In the fall of 2016, faced with related, albeit more charitable feelings about raising his teenagers, Charles Wheelan chose another tack, and the result is his new travel memoir, “We Came, We Saw, We Left.”
“Team Wheelan” comprises Wheelan’s wife, Leah, and their three teenage children: Katrina (18), Sophie (16) and CJ (13). Inspired by a backpacking trip he took with Leah in the late ’80s, Wheelan rekindles a longtime wish to reprise this journey with kids in tow. He notes that “experiences, rather than things, are what make us happy in the long run,” because they become an “ingrained part of our identity.” Wheelan argues for the feasibility of such an adventure, which clearly requires a measure of entitlement, though not necessarily wealth. (What it really requires is a woman like Leah, a trained computer scientist turned educator who loves maps, spreadsheets and planning.)
Together, they plan a nine-month trip around the world, a time span that tellingly mimics the length of a human pregnancy. The Wheelans start in Colombia, eating their way through street food in Cartagena, then proceed to the Peruvian Amazon for a hilarious misadventure at an “adventure lodge.” From there, everywhere: New Zealand, India, Vietnam, Zanzibar. How do they get around? Buses, buses and more buses (and some planes). They all get carsick; most of them throw up. The stars of this show are undoubtedly the kids: precocious Katrina, on her way to Williams College, contrarian Sophie, who hands her parents a manifesto in the Quito airport declaring a speech and hunger strike, and quirky CJ, a “raging extrovert” who talks so much at school he is apparently placed facing a wall and talks to it.

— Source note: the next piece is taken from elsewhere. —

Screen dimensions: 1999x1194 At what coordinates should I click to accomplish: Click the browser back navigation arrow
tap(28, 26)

Aside from the requisite cultural misunderstandings, skin rashes and homicidal drivers, Wheelan wisely focuses his book on the way the family navigates meltdowns, hurt feelings and all the high-stakes transactions of life on the go. I loved this family. Wheelan is a lucid and likable storyteller, and his antic family dialogues are spot-on, but he is not — and does not pretend to be — a poet of place. Readers will not find the closely observed details of landscape and culture of a Freya Stark or V. S. Naipaul, nor the self-implication at the core of much modern travel writing.
Wheelan has a habit of reaching for comparisons to movies. He compares the Bolivian salt flats to the set of a “Star Wars” film. A mossy forest path in New Zealand reminds him of “Avatar.” He tends to liken that which is unknown or new to something within his own frame of reference. In Patagonia, “the jagged snowy peaks rising above the aquamarine lake looked as if someone had dropped the mountains of Colorado into one of the lakes of New Hampshire and then added a glacier.”

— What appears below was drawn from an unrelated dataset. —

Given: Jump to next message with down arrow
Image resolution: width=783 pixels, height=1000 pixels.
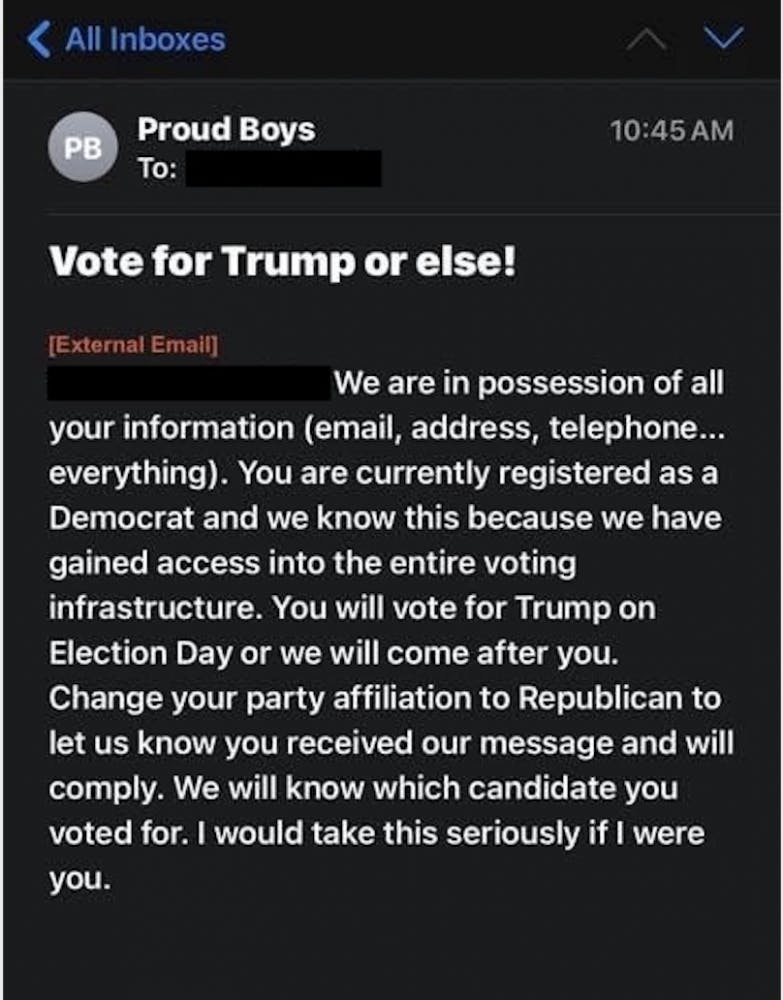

Although Wheelan’s journey spans myriad subjects and places, he narrows his aim to persuading us to take a “family gap year.” But we’d love to! We’d love to — but we can’t right now. Many of us can’t under normal circumstances. Seems to me, a travel narrative necessarily functions as a stand-in for the trip you really aren’t going to take.

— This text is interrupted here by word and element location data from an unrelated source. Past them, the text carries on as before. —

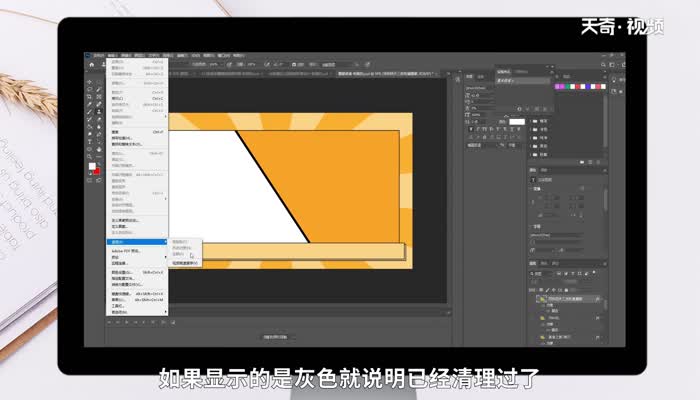Image resolution: width=700 pixels, height=400 pixels.
Task: Click the white foreground color swatch
Action: pos(91,166)
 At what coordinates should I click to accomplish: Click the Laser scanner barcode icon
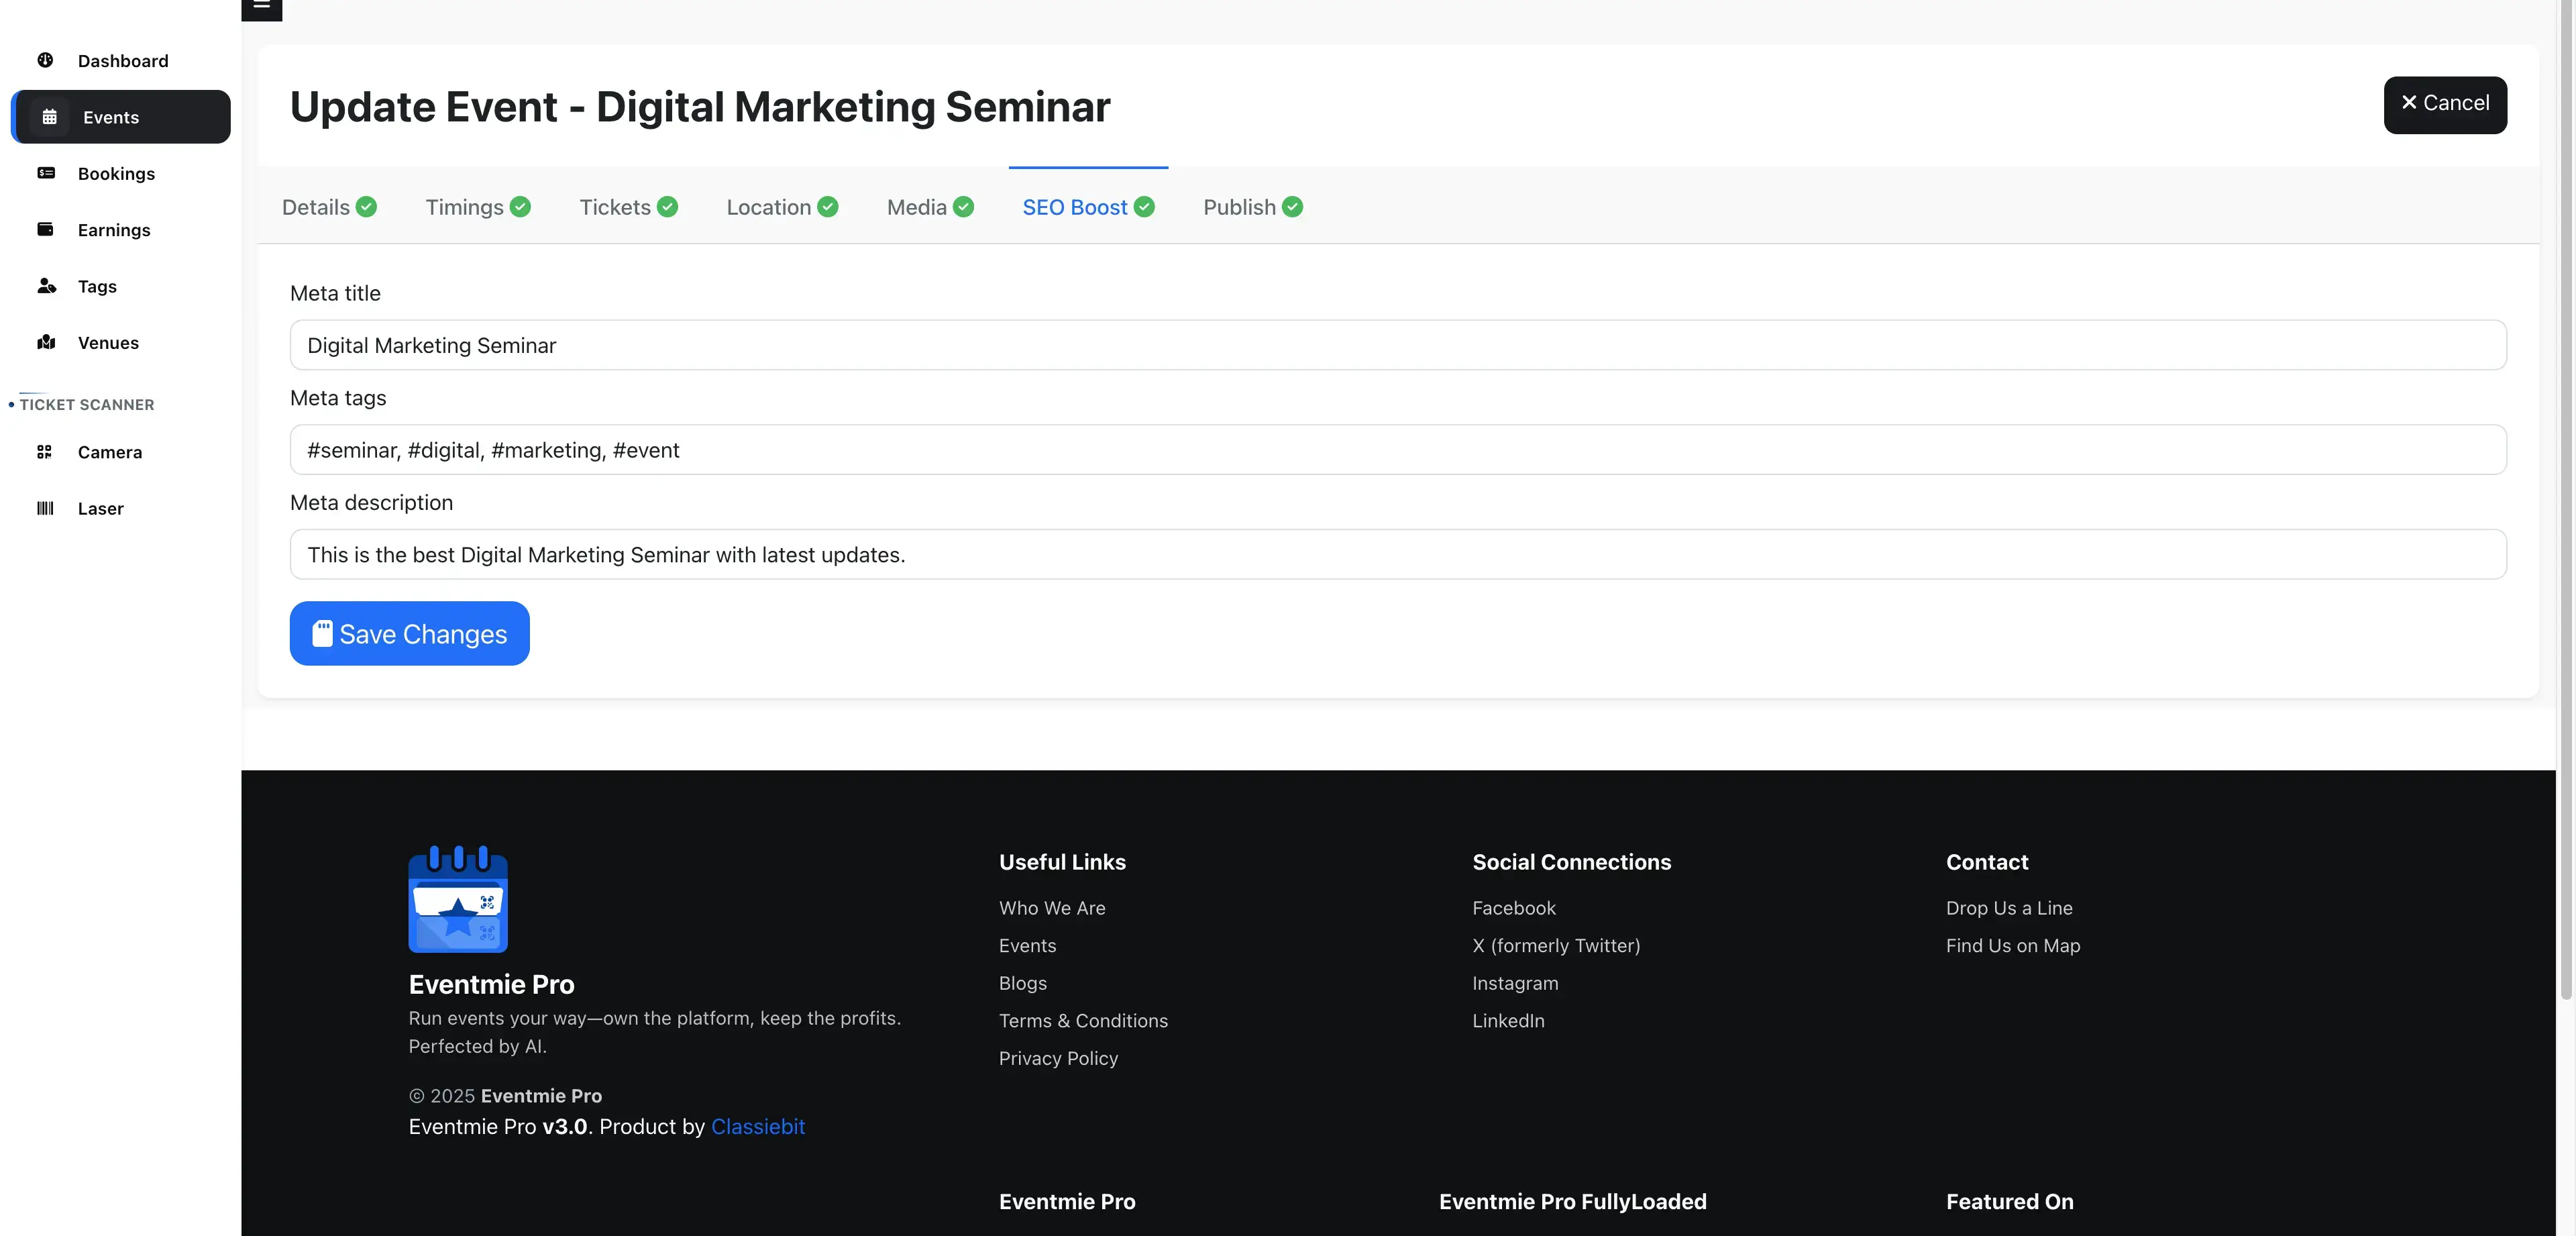[45, 508]

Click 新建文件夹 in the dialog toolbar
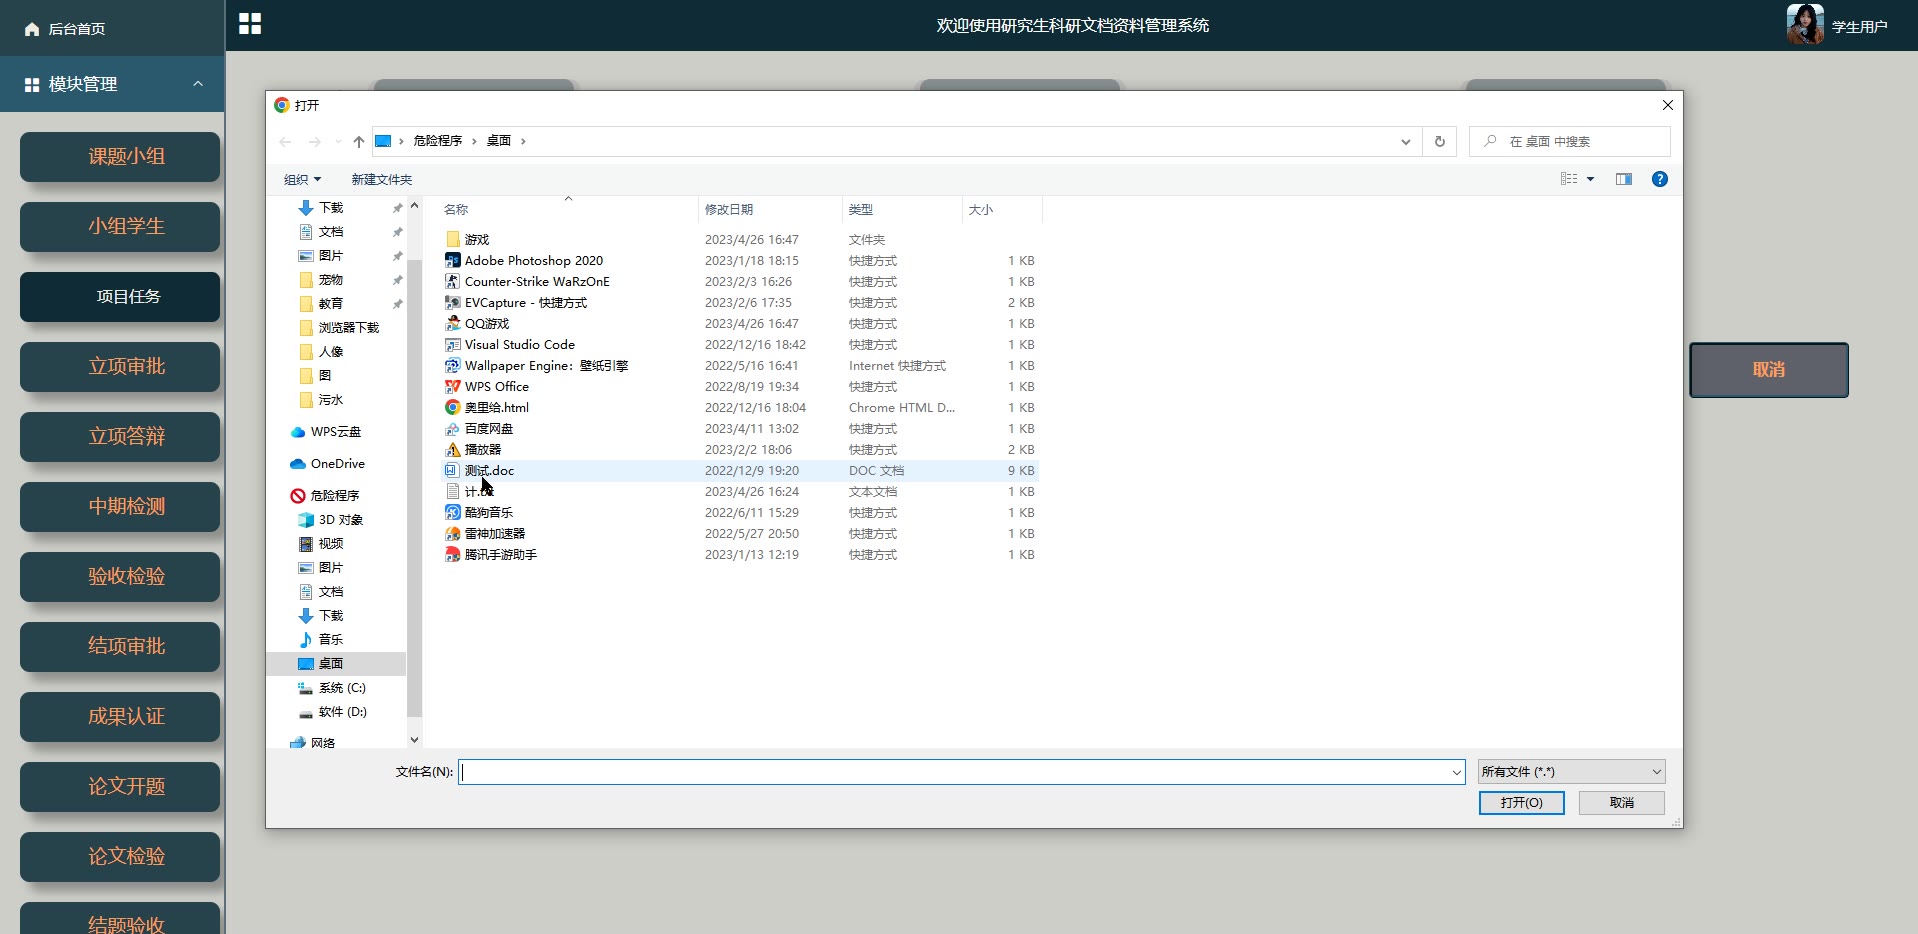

“We Came, We Saw, We Left” tells an upbeat story. What I liked best about the book was watching two people parent their teenagers well. The Wheelans leaven respectful negotiating with some appropriate sarcasm. They let their kids flounder, lick self-inflicted wounds, get a little bit lost and — every once in a while — suckle on the hotel internet. And in the end, the kids prove themselves to be more resilient and sensitive than Wheelan knew them to be. To whatever measure each of us was able to cross borders and travel before, surely we miss doing so. No arguing here — we want to go and see.